DiD Toolbox for Matlab
(Dr. Ralf Elsas-Nicolle, 10/30/2025)
Table of Contents
Overview
As mentioned in my previous blog, recent years have witnessed a strong increase in academic studies making causal claims (see for example Garg/Fetzer 2024), and significant methodological advancements of tools for estimating causal effects in complex, real-world settings have been made. The 2021 Nobel Prize in Economic Sciences awarded to Joshua Angrist, Guido Imbens, and David Card underscores the transformative impact.

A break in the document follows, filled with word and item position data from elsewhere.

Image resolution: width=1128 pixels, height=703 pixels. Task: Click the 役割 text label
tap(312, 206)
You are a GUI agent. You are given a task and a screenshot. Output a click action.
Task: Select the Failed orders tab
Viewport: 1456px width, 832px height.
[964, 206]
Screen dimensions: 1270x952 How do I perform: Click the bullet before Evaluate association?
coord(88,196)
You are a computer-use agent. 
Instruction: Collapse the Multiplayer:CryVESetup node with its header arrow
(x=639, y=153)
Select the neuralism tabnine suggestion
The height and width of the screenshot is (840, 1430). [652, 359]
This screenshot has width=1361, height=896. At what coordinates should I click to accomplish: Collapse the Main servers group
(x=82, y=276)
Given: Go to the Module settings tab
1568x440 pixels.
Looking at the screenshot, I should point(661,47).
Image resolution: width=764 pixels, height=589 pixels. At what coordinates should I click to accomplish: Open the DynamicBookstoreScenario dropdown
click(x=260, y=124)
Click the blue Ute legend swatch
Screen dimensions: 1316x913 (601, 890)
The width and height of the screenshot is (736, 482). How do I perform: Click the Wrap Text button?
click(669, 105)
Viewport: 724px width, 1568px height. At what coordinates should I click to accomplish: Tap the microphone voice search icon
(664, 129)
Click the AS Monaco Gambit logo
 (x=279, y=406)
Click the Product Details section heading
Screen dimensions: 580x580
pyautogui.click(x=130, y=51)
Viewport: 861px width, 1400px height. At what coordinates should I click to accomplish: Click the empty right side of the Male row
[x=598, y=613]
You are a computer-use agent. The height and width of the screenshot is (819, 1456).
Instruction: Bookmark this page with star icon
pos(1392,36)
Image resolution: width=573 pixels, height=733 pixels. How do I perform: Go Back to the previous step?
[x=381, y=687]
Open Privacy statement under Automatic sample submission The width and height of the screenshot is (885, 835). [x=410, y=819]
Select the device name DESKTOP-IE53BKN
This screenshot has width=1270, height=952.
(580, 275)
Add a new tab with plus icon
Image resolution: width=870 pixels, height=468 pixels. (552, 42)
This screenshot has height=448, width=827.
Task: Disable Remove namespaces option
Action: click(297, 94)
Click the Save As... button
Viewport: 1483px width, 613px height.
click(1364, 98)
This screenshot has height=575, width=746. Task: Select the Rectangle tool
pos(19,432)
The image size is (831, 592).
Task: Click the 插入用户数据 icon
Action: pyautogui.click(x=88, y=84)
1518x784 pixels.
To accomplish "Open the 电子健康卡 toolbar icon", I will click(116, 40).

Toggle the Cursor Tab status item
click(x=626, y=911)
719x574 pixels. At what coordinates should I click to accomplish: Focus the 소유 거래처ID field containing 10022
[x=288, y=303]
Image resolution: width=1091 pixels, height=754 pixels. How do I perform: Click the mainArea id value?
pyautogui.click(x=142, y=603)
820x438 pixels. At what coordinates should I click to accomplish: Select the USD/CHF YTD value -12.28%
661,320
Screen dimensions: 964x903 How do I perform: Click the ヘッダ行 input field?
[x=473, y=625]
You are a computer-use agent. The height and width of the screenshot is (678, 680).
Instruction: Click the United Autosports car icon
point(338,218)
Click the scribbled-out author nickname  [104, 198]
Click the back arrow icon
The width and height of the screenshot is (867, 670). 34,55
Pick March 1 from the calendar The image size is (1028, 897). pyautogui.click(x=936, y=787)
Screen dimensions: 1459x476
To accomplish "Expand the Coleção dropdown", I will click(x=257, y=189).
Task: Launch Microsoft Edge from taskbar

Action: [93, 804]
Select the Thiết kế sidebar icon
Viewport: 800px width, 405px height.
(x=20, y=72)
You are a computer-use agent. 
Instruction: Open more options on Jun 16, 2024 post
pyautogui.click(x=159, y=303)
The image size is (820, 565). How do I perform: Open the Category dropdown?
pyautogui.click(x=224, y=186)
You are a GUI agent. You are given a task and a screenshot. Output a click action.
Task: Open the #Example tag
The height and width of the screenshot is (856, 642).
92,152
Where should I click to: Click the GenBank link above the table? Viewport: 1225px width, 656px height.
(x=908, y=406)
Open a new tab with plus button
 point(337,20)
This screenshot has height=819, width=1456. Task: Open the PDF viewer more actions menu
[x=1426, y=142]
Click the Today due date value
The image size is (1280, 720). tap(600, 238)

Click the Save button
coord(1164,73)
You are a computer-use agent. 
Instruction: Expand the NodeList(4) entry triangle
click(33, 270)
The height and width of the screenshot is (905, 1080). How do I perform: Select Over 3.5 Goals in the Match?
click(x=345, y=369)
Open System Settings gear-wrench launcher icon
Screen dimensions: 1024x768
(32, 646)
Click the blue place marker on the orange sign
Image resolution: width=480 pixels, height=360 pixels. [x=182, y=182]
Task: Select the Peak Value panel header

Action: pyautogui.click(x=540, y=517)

I have developed a Matlab DiD Toolbox to make these methods also available in Matlab. The toolbox can be downloaded and installed from Matlab File Exchange. The toolbox implements methods developed or discussed in the following key papers:
- Goodman-Bacon (2021): Provides the mathematical foundation for the decomposition of the TWFE estimator, explaining how it operates as a weighted average of DiD estimates and identifying the source of bias from „negative weights“ due to treatment effect heterogeneity.
- Wooldridge (2021): Establishes the algebraic equivalence between the Two-Way Fixed Effects (TWFE) estimator and the Two-Way Mundlak (TWM) regression, enabling flexible implementation using pooled OLS.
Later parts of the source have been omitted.